Staff are dedicated to supporting the social development of pupils. For example, staff take the Year 6 pupils on a residential trip to France. Pupils are offered a wide range of extra-curricular clubs, which pupils enjoy.

Staff appreciate the support leaders give them. They recognise that leaders care about their well-being and workload and have therefore put systems in place to support them. Consequently, staff overwhelmingly enjoy working in this school.

Governors and trustees have a good understanding of the school. They challenge and support leaders effectively to ensure that pupils follow a well-sequenced curriculum. Consequently, pupils achieve well across the curriculum.


The arrangements for safeguarding are effective.

There is a strong culture of safeguarding across the school. Leaders have ensured that staff are well trained in identifying pupils at risk of harm.

Adults know to act swiftly to get pupils any support needed. Leaders work well with outside agencies to help keep their pupils safe.

Leaders have ensured that pupils and parents have a good awareness of current local issues.

They have ensured that pupils know of possible dangers they may face when they are out in their local area. Consequently, pupils have a growing understanding of how to keep themselves safe.

What does the school need to do to improve?

(Information for the school and appropriate authority)

• Sometimes, pupils who are struggling to learn to read do not receive the focused support they need.
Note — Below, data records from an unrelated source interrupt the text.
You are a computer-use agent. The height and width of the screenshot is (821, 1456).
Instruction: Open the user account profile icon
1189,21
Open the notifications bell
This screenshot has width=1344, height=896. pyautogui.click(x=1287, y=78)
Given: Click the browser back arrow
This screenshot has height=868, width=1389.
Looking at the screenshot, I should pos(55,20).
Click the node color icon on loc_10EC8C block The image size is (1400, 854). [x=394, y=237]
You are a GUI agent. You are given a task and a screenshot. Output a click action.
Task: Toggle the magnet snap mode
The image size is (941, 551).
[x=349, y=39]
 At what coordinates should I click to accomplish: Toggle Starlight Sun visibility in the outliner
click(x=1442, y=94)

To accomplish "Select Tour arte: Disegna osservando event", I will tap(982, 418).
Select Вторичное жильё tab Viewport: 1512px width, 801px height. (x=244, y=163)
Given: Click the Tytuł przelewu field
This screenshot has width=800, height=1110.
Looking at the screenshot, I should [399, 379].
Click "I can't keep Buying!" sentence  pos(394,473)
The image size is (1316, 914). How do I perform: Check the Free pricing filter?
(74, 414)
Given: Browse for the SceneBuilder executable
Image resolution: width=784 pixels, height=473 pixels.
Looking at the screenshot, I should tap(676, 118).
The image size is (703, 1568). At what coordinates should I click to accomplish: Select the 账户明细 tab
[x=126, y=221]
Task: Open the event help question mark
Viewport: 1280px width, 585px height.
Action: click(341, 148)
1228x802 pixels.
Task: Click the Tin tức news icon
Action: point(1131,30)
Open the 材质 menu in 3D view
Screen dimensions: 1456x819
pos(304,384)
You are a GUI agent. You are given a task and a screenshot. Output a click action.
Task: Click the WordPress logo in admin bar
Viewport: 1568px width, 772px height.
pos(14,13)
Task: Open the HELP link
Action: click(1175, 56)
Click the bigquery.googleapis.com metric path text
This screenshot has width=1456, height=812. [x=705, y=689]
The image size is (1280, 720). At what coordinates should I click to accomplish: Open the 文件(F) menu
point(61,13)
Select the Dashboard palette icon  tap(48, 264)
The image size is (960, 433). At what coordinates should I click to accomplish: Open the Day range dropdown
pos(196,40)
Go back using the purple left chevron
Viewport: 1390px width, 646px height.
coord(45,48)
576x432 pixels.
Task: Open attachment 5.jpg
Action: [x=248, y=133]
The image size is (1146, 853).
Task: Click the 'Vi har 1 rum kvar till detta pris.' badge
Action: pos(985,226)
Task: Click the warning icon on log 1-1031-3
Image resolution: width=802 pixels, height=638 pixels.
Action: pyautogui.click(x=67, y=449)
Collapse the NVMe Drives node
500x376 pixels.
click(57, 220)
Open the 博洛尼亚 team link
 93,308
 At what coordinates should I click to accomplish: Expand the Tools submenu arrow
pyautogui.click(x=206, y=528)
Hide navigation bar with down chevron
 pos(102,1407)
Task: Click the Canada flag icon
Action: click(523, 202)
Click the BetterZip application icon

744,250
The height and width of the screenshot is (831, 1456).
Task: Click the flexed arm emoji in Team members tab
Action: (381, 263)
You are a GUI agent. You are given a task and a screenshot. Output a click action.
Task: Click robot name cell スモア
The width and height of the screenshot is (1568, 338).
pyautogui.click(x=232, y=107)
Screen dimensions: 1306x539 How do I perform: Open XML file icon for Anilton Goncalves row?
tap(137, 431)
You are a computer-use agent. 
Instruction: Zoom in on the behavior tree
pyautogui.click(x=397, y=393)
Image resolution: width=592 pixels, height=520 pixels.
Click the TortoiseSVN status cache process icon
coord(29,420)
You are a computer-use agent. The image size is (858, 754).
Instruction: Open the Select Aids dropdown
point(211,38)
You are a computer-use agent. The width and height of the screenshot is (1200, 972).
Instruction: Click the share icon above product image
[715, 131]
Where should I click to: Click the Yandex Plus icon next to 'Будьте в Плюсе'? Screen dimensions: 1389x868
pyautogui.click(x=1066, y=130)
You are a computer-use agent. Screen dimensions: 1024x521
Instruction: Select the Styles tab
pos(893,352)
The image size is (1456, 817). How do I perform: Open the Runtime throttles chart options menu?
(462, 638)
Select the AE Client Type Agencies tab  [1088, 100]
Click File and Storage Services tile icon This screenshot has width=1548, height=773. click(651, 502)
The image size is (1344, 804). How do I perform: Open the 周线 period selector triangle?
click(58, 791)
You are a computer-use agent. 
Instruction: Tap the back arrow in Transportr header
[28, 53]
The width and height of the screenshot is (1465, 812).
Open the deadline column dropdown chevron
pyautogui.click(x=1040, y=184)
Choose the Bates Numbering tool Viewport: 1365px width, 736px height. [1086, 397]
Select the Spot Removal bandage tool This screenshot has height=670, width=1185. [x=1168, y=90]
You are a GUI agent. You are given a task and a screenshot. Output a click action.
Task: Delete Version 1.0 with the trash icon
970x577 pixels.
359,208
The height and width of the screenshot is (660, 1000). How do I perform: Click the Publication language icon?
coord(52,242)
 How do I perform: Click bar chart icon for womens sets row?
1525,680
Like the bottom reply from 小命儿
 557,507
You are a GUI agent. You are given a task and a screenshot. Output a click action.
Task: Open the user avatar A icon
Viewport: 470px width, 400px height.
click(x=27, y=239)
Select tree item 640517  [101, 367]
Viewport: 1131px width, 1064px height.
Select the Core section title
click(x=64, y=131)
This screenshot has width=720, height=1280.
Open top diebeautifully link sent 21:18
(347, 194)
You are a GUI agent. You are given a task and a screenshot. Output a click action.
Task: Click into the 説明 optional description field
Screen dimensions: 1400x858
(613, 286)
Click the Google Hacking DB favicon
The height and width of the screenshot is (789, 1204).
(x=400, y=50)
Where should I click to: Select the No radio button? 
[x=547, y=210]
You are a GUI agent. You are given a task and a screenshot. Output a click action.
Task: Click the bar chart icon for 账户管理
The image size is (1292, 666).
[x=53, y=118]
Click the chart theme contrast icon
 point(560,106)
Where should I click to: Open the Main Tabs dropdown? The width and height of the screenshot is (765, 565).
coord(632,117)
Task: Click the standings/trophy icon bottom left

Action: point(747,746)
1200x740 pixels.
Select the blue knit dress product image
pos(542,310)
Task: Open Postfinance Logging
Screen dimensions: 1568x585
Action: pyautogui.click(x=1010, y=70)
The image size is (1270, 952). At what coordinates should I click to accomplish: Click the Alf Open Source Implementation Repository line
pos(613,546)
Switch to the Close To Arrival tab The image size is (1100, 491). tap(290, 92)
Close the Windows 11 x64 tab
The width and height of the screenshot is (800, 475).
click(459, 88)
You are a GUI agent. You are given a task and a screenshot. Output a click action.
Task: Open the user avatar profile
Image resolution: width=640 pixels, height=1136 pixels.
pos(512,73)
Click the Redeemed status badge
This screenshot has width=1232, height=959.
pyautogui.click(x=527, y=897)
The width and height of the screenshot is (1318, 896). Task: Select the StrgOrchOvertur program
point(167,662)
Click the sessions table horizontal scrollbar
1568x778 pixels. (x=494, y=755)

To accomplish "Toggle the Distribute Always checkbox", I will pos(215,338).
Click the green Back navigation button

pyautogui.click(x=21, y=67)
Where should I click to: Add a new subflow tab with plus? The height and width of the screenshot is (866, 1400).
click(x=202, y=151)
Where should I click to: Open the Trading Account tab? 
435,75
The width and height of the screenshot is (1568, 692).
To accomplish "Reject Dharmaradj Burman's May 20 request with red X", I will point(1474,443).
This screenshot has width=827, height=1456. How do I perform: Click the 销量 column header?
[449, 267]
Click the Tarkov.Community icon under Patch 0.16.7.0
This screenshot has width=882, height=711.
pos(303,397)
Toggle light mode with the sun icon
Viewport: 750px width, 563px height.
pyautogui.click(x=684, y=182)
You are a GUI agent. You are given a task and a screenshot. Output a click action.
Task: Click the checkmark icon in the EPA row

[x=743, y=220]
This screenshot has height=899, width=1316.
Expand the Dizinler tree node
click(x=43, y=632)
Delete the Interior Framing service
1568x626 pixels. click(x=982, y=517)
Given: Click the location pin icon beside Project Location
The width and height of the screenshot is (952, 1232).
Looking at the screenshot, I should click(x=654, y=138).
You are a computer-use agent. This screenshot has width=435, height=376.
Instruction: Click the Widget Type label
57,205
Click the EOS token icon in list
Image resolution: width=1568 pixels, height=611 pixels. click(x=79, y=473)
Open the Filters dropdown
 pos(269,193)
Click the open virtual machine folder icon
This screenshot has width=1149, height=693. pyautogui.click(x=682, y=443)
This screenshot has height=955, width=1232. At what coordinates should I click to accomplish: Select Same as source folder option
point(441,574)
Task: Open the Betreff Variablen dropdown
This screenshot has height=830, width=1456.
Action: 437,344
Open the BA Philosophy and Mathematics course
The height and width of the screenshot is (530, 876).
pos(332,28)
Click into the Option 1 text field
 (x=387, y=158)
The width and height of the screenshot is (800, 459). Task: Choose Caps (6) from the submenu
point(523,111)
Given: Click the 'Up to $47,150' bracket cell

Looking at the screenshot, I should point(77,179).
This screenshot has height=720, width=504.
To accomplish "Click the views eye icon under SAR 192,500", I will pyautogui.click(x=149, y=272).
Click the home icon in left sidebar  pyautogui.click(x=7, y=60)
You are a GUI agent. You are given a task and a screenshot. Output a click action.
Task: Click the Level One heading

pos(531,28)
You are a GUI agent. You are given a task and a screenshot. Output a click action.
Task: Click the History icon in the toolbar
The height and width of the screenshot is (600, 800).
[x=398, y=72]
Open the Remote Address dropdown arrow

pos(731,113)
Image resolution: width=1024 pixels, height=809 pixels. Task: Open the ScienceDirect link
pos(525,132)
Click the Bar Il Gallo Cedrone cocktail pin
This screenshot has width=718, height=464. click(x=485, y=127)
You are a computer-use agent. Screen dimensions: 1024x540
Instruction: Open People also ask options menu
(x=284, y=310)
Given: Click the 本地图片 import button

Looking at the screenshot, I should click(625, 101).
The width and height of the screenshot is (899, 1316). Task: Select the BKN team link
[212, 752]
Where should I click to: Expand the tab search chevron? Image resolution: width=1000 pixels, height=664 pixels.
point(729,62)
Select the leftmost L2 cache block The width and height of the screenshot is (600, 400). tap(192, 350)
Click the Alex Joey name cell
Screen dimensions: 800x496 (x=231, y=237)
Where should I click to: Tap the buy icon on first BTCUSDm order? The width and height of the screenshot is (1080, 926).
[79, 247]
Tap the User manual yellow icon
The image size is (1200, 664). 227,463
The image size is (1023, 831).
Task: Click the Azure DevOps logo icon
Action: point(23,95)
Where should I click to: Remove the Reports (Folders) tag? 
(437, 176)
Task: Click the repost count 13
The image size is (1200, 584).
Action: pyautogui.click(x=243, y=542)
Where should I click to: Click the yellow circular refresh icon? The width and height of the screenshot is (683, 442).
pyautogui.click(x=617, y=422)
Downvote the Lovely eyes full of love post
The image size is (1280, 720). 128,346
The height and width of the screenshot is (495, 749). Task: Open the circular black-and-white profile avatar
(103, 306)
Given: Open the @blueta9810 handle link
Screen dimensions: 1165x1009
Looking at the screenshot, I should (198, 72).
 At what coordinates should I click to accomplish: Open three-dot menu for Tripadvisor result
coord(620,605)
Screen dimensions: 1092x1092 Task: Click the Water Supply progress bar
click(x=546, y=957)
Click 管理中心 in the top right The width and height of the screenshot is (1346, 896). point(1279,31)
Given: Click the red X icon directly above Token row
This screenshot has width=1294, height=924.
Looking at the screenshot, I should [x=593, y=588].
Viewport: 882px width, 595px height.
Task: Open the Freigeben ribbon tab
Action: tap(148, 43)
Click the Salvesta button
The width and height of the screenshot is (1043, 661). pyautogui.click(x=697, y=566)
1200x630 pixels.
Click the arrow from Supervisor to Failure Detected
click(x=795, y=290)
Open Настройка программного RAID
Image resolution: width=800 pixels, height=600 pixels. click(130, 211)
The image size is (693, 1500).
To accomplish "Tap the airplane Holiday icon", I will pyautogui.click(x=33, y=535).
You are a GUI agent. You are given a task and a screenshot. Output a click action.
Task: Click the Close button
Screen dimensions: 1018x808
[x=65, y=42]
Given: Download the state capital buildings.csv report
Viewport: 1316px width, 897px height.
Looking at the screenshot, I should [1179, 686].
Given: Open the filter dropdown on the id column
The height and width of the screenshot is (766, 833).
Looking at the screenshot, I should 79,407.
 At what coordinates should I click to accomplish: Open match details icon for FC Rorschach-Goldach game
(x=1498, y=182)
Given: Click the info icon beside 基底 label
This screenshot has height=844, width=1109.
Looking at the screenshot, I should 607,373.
This means that they are not making as much progress as they could. Leaders should ensure that high-quality teaching and appropriate texts are provided to address gaps in these pupils' knowledge, enabling them to make rapid progress.


When we have judged a school to be good, we will then normally go into the school about once every four years to confirm that the school remains good.

This is called an ungraded inspection, and it is carried out under section 8 of the Education Act 2005. We do not give graded judgements on an ungraded inspection. However, if we find evidence that a school would now receive a higher or lower grade, then the next inspection will be a graded inspection, which is carried out under section 5 of the Act.

Usually, this is within one to two years of the date of the ungraded inspection. If we have serious concerns about safeguarding, behaviour or the quality of education, we will deem the ungraded inspection a graded inspection immediately.

This is the second ungraded inspection since we judged the school to be good in February 2014.